To investigate candidate DEGs that contacted with each other, the major DEGs were analyzed using STRING (v.11). Five flavor-related genes (ASNS, GADL1, SLC7A5, AMPD1, and GLUL) interacted with the candidate DEGs (Figure 3). GLUL, the hub of the PPI network, interacted with all other genes. As a target gene, GLUL had the strongest interaction (score = 852) with ASNS in the PPI network.
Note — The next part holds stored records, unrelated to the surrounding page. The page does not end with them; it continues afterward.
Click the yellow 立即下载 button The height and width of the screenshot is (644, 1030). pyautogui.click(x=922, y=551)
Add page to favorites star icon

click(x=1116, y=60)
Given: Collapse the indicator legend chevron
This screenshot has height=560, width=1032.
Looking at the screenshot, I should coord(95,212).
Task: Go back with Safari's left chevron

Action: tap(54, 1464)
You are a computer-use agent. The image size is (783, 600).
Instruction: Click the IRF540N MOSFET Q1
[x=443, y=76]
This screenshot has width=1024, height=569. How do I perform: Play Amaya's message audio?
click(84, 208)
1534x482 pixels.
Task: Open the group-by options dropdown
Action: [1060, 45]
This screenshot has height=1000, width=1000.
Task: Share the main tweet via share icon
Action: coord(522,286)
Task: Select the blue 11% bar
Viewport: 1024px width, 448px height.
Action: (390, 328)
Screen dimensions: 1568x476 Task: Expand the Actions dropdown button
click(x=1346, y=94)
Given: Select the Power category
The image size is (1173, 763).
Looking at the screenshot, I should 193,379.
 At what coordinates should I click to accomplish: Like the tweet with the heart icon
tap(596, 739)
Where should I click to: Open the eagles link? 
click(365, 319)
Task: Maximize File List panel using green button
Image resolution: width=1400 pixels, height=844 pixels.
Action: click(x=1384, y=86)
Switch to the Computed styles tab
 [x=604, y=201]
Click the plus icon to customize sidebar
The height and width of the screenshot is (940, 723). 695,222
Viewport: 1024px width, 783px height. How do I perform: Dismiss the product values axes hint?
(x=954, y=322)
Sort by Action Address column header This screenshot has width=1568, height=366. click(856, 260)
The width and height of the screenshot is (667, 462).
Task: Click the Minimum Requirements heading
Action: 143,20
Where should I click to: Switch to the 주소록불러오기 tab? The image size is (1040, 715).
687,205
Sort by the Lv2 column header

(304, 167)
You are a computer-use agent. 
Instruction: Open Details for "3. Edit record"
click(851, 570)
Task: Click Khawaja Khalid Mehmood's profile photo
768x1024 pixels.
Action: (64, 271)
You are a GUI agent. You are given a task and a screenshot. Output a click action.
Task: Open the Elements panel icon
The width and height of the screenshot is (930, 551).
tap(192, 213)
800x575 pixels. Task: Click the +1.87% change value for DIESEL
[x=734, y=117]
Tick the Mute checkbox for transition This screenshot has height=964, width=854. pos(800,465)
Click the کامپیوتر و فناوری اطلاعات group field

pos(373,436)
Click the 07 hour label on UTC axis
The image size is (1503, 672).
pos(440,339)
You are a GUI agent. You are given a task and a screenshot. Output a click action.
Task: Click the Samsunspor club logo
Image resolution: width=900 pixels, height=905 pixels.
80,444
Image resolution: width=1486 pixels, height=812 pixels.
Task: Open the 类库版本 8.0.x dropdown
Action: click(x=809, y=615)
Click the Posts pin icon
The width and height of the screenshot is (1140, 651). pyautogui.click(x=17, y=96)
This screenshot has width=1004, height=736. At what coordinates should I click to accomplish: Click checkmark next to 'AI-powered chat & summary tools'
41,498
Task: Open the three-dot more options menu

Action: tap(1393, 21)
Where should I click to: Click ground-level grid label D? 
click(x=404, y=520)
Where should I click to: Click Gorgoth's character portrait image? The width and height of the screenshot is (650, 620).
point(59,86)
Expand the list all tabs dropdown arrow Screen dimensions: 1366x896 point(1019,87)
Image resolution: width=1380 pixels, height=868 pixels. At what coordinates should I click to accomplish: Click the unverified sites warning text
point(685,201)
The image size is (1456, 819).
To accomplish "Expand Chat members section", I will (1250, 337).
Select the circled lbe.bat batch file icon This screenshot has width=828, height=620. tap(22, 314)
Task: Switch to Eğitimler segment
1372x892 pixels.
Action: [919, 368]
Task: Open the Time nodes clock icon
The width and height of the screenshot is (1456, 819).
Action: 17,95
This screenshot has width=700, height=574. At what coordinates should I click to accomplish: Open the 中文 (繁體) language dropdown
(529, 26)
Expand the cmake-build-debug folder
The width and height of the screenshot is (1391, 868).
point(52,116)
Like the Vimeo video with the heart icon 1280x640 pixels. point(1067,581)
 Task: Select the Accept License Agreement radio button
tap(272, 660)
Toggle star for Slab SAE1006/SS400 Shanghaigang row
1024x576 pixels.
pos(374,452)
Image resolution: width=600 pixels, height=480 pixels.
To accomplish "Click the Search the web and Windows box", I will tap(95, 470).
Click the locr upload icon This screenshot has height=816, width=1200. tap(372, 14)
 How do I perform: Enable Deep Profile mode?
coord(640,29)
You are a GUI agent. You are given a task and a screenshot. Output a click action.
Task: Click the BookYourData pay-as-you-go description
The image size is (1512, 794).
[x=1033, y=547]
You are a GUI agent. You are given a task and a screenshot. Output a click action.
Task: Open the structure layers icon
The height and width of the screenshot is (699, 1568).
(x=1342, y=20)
3.4. RT-qPCR Verification of Candidate Genes

Eight candidate DEGs (GOS2, ASNS, NMRK2, GADL1, SMTNL2, SLC7A5, AMPD1, and GLUL) that may be associated with different rearing systems were selected to validate the RNA-seq results using RT-qPCR (Figure 4). From the verification results, the eight candidate genes showed a transitional trend among the three rearing systems, which was consistent with our expectations. The expression of GOS2, ASNS, SMTN2, and GLUL was up-regulated for the caged, flat-net and free-range groups; meanwhile, the expression of SLC7A5, NMRK2, GADL1, and AMPD1 was down-regulated. The expression of GOS2, ASNS and GLUL in the free-range group was significantly higher than the caged and flat-net groups (p < 0.05), while the flat-net group was significantly higher than the caged group (p < 0.05). The expression of NMRK2 and GADL1 in the caged group was significantly higher than the free-range and flat-net groups (p < 0.05), while the flat-net group was significantly higher than the free-range group (p < 0.05). Subsequently, the results of RT-qPCR validation using RNA-seq were compared. In summary, the expression of these candidate DEGs in Lueyang black-bone chickens may be affected by the three rearing systems.

4. Discussion

4.1. Meat Quality Parameters

Meat quality, which includes pH, shear force, amino acids, and fatty acids, is an important characteristic that determines the degree of acceptability for consumers. The pH is dependent on the amount of glycogen in the muscle. After slaughter, muscle pH is reduced when glycogen decomposes into lactic acid through the anaerobic pathway [20]. Meat products with a low pH result in poor meat quality and water-holding capacity [21]. In this study, the pH of the free-range group was significantly higher than that of the other two groups, which is consistent with previous studies, and it was concluded that the pH of meat products from outdoor, slow-growing broilers was higher than that of indoor, slow-growing broilers [22]. The reason for the high pH in free-range chickens may be related to the relatively low content of muscle glycogen, and the lower lactic acid through the anaerobic pathway when it decomposed [23]. Of all the sensory characteristics, tenderness is considered to be the most important by consumers, which means meat can be chewed or cut [24]. The slow-growing broilers assigned to the free-range group were much more active than those assigned to the other groups. This study found that the shear force of the muscles in the free-range group increased, and the meat was more compact from high-exercise conditions, which is consistent with the results published by Chen et al. [24]. The higher shear force in breast muscles of the free-range group is mainly attributed to the large range of motion and their frequent movements. However, Fu et al. [25] found that the rearing system did not affect the tenderness. This could be due to the difference in the extent of free-range rearing.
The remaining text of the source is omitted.